Se nos EUA esta discussão era insípida, na Europa as especulações sobre o futuro eram bastante pessimistas, alimentadas pela memória de ataques aéreos com bombas convencionais e ataques terrestres químicos na 1ª Guerra Mundial (BROWN, 2017; FRIEDRICH et al., 2017). Episódios como Ypres (1915), onde os alemães dispersaram cloro na linha de batalha, reverberavam no inconsciente coletivo:

Quando a parede de névoa se aproximou de suas linhas, as tropas francesas e argelinas sentiram um odor pungente e ácido que fazia cócegas em suas gargantas, queimou seus olhos e encheu suas bocas com um gosto metálico. Momentos depois, a nuvem tóxica os envolveu, ocultando o mundo em um tom esverdeado como se tivessem subitamente mergulhado vários metros debaixo d’água. O cloro queimava os olhos e queimava o revestimento dos tubos brônquicos, causando cegueira, tosse, náusea violenta, dor de cabeça e dor no peito. Centenas de soldados desmoronaram em agonia, seus distintivos e fivelas de prata imediatamente manchados de preto esverdeado pelo gás corrosivo (TUCKER, 2007, Chap. 1, tradução nossa).
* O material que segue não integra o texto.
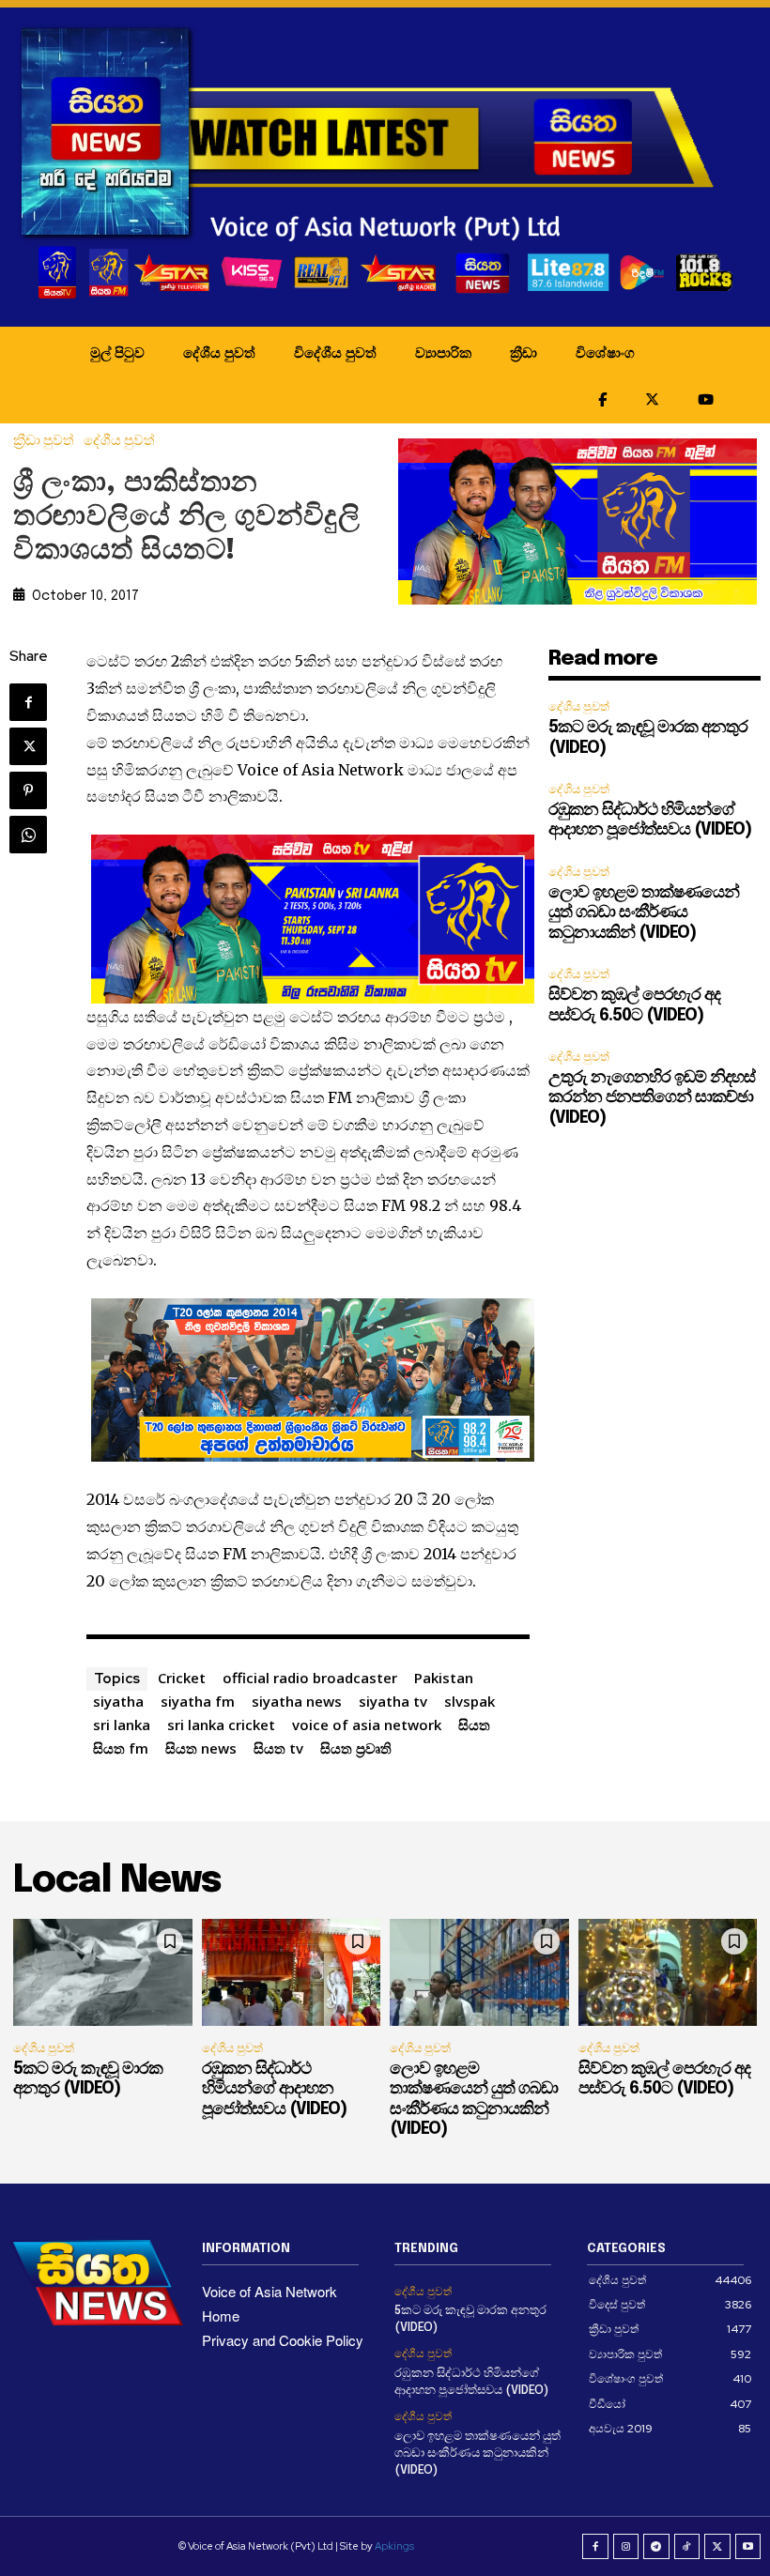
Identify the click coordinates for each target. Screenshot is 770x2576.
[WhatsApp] (28, 834)
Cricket (182, 1677)
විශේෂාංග (605, 352)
Assim, não é de se espantar que vários governos tenham organizado medidas de proteção em massa quando os tambores da guerra anunciaram um segundo grande conflito por vir. Na Grã-Bretanha, a produção de máscaras de gás foi iniciada em 1937, e, até a Crise de Munique,1 38 milhões de máscaras haviam sido distribuídas para autoridades locais (CALDER, 2012, p. 25). Essa mobilização foi produto de discussões iniciadas dos anos 1920. Em documento secreto de 1925, o governo britânico já debatia a importância de estoques de alimentos para tempos de guerra e a pertinência de iniciar campanhas educativas para a população, em atendimento às propostas do Subcomitê de Medidas de Precaução contra Ataques Aéreos (Air Raid Precaution) (UNITED KINGDOM, 1925).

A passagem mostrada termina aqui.